Besides, they warned that if the government hikes gas and electricity prices again, the crisis will prolong and most factory owners will not survive.
Bangladesh Terry Towel and Linen Manufacturers and Exporters Association Chairman M Shahadat Hossain told The Business Post most home textile exporters are in a vulnerable situation due to low export earnings, adding he does not know how they will survive.
“We expected orders will pick up when brands will sell their stocks, but the situation has not improved as the war has prolonged. There is no chance that exports will grow before the last quarter of 2023.”
Exports fall in almost all markets
Industry insiders said during the Covid-19 pandemic, China and Vietnam imposed strict lockdowns to prevent infections. But at that time, Bangladesh allowed to keep export-oriented factories open. Thanks to that, many new brands came to Bangladesh.
Besides, due to the ongoing China-US trade war, Western brands started shifting from China and considered Bangladesh an alternative sourcing hub due to its well-established capacity and low costs.
That is why Bangladesh received huge home textile export orders between the second quarter of 2021 and mid-2022. Home textile became the second largest export earnings sector.
Exporters expected they would be able to earn $2 billion from the sector in FY23, which was $1.62 billion in FY22 and $1.13 billion in FY21.
But the volatility of the global economy caused by the Russia-Ukraine war dashed their hopes. The war also affected Bangladesh’s economy, and the government stopped liquefied natural gas (LNG) imports from the spot market due to the forex crisis. As a result, industries faced huge gas shortages.

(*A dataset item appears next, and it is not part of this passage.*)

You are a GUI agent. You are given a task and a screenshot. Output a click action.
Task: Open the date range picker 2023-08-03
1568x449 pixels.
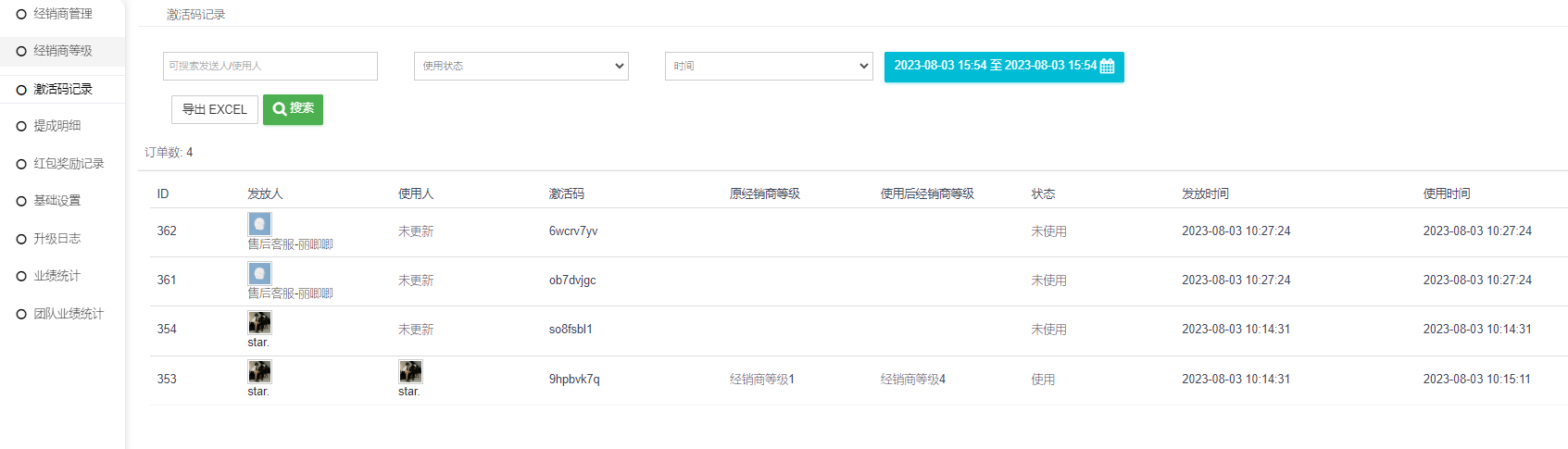pos(994,67)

This caused the production capacity of most factories to go down by up to 40 per cent, and they were forced to accept fewer orders. But when the government started to increase gas supply, it also raised prices, which became another setback for manufacturers.
The EPB data shows three major markets – the US, the UAE, and India – dominate Bangladesh’s home textile exports. But in the current fiscal year, export earnings from the markets, especially the UAE and the US, sharply fell.
In the first nine months of this fiscal year, the sector earned $107.5 million from the UAE market, which was $235.45 million in the same period of FY22. During this period, exports to the US and India dropped from $234.61 million to $133.6 million and from $101.13 million to $92.35 million respectively.
Besides, export earnings from all other major markets, except Germany, Italy, South Korea, and Sudan, were also down.
The EPB data shows during the first nine months of FY23, earnings fell from $52.33 million to $43 million in the Australian market, from $68.28 million to $58.36 million in Canada, from $24.86 million to $23.79 million in Spain, from $66.22 million to $58.11 million in Great Britain, from $35 million to $32.82 million in Japan, from $46.68 million to $32 million in the Netherlands, from $30.67 million to $25.54 million in Poland.
Industry insiders said one of the key reasons behind the decline in earnings in the European Union (EU) and the US markets is high inflation, which changed consumers’ purchasing behaviour. Also, due to the high inflation, consumers are focusing on essential commodities.
Momtex’s Rubel said the government took initiatives to increase gas supply, which was a good move, but they also hiked gas prices a lot.
“How will we manufacture goods at competitive prices when almost all factories are using captive power? The price of the gas used to produce captive power went up by 88 per cent – from Tk 16 to Tk 30 per cubic metre,” he said.
He further said, “We depend on imports for raw materials and failed to open letters of credit (LCs) on time due to foreign currency shortages. On the other hand, Pakistani and Indian manufacturers collected raw materials from domestic sources.”
“As a result, we could not compete in the global market while Pakistan and India firmly established their footholds. I do not know how long we will be able to survive in this situation. The government should address this problem to continue earning foreign currency and save thousands of jobs.”